Tommasi: “Il taglio degli stipendi? In C e in D non è come in A”

Il presidente dell’AIC a Radio1: “Con lo stipendio paga l’affitto o i mutui e mantiene la famiglia – ha spiegato – non sono le cifre che uno immagina”

Tra calendari e riorganizzazione dei campionati, tiene banco il tema stipendi. Resta ancora da portare avanti il dialogo fra l’AIC e la Lega di Serie A per quanto riguarda il taglio degli emolumenti. Damiano Tommasi, il numero uno dell’Associalciatori, è intervenuto a Radio 1. Oggetto della discussione: le categorie minori:“Più della metà dei giocatori di Lega Pro, senza dimenticare la serie D, con lo stipendio paga l’affitto o i mutui e mantiene la famiglia – ha spiegato – non sono le cifre che uno immagina. La cassa integrazione su cui lavoriamo riguarda i giocatori con i redditi più bassi, con il minimo contrattuale.

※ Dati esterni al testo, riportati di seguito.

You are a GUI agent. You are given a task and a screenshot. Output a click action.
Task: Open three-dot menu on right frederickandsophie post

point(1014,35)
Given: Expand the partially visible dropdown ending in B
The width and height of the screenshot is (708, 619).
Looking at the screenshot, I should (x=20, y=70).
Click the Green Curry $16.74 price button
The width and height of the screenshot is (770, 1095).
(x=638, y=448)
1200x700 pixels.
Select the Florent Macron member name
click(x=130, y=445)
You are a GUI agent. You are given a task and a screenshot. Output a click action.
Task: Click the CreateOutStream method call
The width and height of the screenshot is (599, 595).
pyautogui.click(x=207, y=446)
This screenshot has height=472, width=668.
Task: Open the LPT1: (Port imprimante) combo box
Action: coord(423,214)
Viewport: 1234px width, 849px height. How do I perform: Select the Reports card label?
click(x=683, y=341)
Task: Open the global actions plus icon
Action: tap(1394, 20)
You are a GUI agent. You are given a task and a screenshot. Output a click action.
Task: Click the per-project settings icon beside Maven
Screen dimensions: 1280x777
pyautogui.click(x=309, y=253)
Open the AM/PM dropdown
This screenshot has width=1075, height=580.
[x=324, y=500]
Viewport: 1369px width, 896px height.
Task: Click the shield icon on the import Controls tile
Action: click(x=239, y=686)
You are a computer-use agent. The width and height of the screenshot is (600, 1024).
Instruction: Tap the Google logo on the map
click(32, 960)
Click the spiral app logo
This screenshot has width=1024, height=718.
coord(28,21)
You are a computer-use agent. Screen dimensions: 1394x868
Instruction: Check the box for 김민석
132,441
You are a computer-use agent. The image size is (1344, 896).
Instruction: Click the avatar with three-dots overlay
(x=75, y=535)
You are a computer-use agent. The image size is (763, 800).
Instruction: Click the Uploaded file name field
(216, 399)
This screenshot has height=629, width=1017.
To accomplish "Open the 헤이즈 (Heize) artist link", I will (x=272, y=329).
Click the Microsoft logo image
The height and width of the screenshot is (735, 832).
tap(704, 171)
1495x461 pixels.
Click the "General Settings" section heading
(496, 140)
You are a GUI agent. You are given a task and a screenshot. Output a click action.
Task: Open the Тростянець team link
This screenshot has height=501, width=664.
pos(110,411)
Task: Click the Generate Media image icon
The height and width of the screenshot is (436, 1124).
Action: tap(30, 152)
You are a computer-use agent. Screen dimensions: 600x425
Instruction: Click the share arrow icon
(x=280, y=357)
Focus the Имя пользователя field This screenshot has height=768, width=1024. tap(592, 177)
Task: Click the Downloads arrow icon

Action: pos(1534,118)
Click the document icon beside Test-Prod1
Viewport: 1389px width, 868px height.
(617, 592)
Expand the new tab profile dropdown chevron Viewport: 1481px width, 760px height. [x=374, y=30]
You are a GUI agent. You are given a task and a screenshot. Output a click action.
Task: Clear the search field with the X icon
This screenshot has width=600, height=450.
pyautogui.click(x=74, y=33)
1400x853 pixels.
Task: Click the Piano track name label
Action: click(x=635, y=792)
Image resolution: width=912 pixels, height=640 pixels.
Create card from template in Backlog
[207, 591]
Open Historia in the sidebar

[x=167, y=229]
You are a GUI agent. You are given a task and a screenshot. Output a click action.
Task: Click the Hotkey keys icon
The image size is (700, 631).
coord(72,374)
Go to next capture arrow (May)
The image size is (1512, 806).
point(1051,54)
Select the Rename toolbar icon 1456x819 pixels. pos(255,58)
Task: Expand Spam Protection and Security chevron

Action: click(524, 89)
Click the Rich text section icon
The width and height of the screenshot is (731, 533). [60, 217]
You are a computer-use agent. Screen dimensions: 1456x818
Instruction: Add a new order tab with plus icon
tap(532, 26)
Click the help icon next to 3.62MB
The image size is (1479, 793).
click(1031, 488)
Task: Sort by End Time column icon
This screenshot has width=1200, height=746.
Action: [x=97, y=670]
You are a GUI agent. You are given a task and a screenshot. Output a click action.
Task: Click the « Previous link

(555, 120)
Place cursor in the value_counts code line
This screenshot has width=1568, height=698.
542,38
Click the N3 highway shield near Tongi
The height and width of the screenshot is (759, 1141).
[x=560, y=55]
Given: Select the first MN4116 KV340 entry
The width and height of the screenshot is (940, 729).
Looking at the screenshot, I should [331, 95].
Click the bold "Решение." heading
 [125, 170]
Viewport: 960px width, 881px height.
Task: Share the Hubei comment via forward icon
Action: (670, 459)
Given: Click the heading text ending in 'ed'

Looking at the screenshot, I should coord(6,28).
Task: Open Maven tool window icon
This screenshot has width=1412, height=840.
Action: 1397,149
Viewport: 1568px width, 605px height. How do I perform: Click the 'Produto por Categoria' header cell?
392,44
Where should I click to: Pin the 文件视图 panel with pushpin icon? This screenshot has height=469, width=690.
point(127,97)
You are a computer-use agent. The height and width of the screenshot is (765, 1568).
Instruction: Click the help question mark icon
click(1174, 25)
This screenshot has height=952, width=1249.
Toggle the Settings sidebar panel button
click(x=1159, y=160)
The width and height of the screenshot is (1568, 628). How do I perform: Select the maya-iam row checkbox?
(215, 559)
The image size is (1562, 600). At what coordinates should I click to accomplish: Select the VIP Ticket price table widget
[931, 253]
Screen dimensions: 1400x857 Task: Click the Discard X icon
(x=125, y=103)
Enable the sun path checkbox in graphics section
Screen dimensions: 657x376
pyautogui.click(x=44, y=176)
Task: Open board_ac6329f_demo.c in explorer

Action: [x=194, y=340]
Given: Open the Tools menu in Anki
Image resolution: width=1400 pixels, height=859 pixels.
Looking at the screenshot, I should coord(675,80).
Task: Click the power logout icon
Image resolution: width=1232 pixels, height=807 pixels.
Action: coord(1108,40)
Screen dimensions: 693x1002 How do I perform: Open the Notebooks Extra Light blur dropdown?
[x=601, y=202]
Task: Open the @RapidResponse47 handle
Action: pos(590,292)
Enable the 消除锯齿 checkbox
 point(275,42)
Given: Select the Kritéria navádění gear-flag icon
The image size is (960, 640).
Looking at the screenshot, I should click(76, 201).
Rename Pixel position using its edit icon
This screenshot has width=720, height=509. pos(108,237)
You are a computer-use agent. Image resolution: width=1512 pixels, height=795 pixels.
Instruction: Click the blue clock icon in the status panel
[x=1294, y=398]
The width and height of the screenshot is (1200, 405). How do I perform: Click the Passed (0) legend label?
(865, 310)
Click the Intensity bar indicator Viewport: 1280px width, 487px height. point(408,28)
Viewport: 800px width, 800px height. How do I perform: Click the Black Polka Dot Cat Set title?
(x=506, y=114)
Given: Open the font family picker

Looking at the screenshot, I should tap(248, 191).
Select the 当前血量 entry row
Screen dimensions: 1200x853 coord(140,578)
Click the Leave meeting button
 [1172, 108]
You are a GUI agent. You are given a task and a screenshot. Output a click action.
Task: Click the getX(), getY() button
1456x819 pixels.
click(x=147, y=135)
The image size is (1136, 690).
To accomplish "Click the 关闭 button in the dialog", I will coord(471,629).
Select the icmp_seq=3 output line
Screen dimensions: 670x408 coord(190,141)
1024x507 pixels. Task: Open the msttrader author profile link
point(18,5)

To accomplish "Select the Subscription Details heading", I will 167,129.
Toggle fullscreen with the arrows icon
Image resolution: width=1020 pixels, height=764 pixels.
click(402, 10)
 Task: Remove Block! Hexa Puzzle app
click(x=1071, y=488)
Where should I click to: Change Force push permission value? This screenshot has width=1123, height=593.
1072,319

La Serie A? Lì il tema è la patrimonializzazione di gestione delle società del massimo campionato – ha detto – i giocatori sono già nell’ottica di capire come aiutare i propri club. Molto dipenderà dal fatto se si tornerà in campo oppure no. La nostra speranza è di poter tornare ad allenarsi. Stiamo lavorando sulle possibili modifiche contrattuali in modo da andare oltre il 30 giugno con la stagione. Almeno per la serie A serviranno 45 giorni e le settimane di preparazione per poter concludere tutto. Se si ha questa prospettiva siamo contenti di ripartire. Di sicuro il calendario è compresso per finire la stagione e per decretare i verdetti sul campo”.